To strengthen and solidify its range of power, the U.S. certainly needs to overthrow Assad, as it did with Hussein and Gadhafi. It will undoubtedly support Syrian rebels employing its constant “democratic” standard of politics. The problem is that among the rebels — between those opposed to the U.S. and America’s own stance against Islamic extremists and secular nationalists gaining power — it cannot find agents to support through the use of democratic power.

In this case, what good is democracy to America? Chemical weapons cannot be used in politics to carry out major policies and war strategies. Obviously, because of this, the U.S. supports democracy — however, not as a basic principle, but to assess gains and losses. Until now, America’s goal has been to weaken Assad’s regime without allowing the rebels to gain power. Thus, the situation in Syria continues to be at a deadlock, dragging out any changes.

The U.S. was already at a loss in 2011, when a wave of reforms began to sweep across the Middle East. These last 10 years, dictatorships that have collapsed and new governments formed with American democratic leadership have not evolved the way the U.S. had imagined. Although the U.S. has tried its best to politically control these new governments — such as by taking advantage of Gadhafi’s overthrow — this time, the U.S. is not the leader in the reformations. Tracing the source, although this conflict is confusing and has changed repeatedly, it is the ideals of Islamic fundamentalists opposed to national secularists, independence versus foreign dependence and grassroots democracy against dictatorships. Domestically, the basic motive is to change social inequality, while internationally, it is to change the country’s low status in international politics.

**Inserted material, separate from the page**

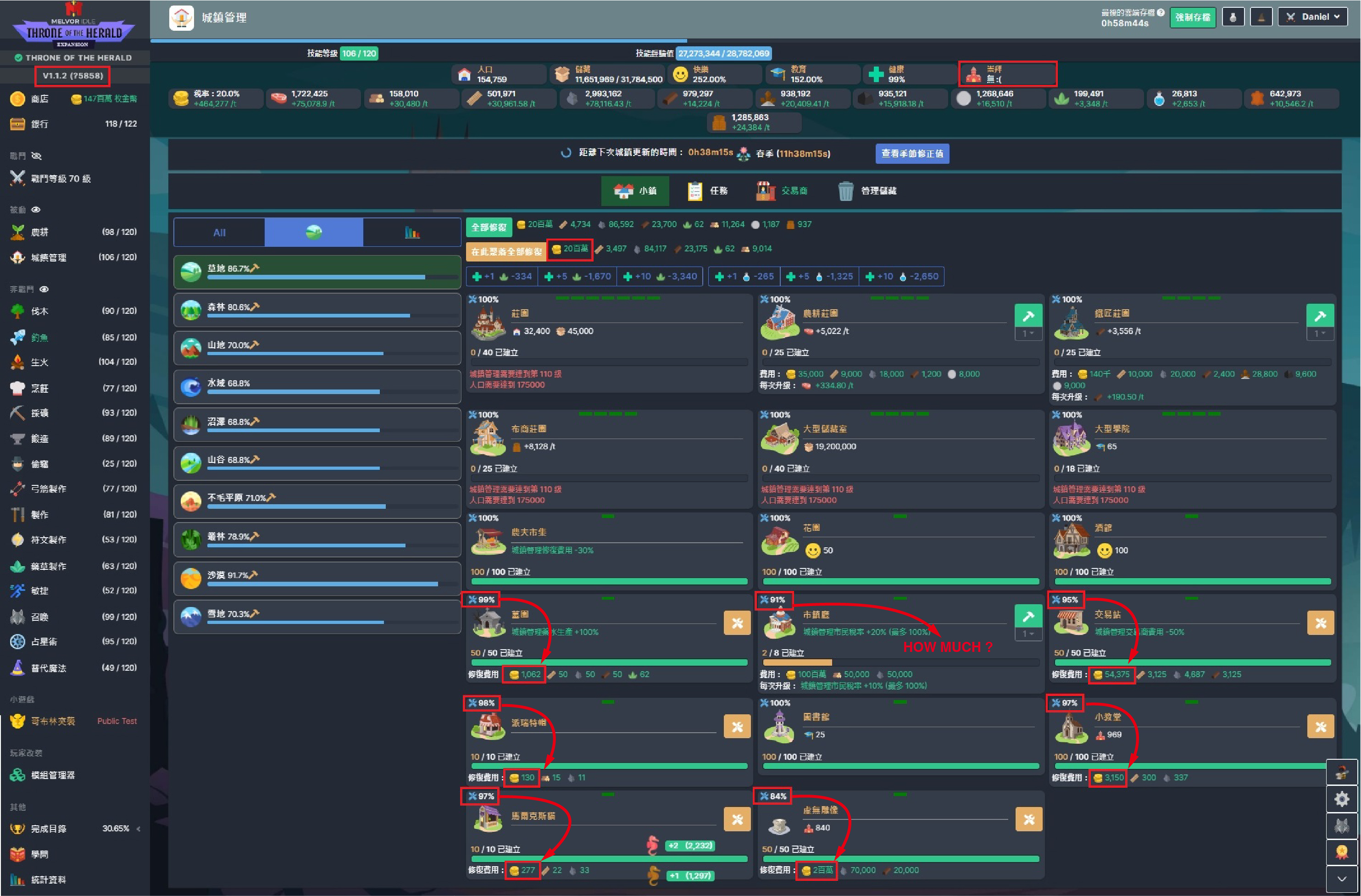Open the potion selection button in header

[1233, 17]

It is obvious, as in the reforms for Saudi citizens, that they seek a new political administration and social system to develop their country. This is what Saudi Arabia has come to realize, and this has also shaken U.S. supremacy in the Middle East. America, of course, will not support this kind of democratic reform. However, it also cannot abandon democracy and publicly oppose reforms and, as a result, can only dodge questions, use empty words or hesitate over decisions.

In the conflict in Egypt, the U.S. publicly urged the Egyptian military to quickly reinstate democracy but, in essence, consented to so much that it even supported the elected President Morsi and let go of the pro-U.S. dictator Mubarak. This decision was not for the stability or democracy of Egypt but for the America to infiltrate deeper in order to gain the largest impact on the secular military, keeping it from changing 10 years of alliance, so that it could continue to have influential power and protect its economic and strategic interests. Therefore, the U.S. does not emphasize the appeal of democratic elections, trading its own interests for a principle that is not really a principle it holds in the first place.

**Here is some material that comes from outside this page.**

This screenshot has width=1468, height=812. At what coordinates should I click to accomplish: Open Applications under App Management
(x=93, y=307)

In addition, the U.S. has always kept from asking anything about the implementation of democracy from the hereditary, part-feudal, part-capitalist Gulf monarchies, even helping their militaries to suppress democratic movements. America does not speak of these types of principles — above all else it works for its own interests, using ideology to engage in a power play that damages its political image and weakens support for it. As a result, many reformers and those who have been forced to reform are unsatisfied with America, and even Western allies are keeping their distance. The U.S. stands completely opposed to democratic reforms in the Middle East, which is the main reason it has lost political dominance.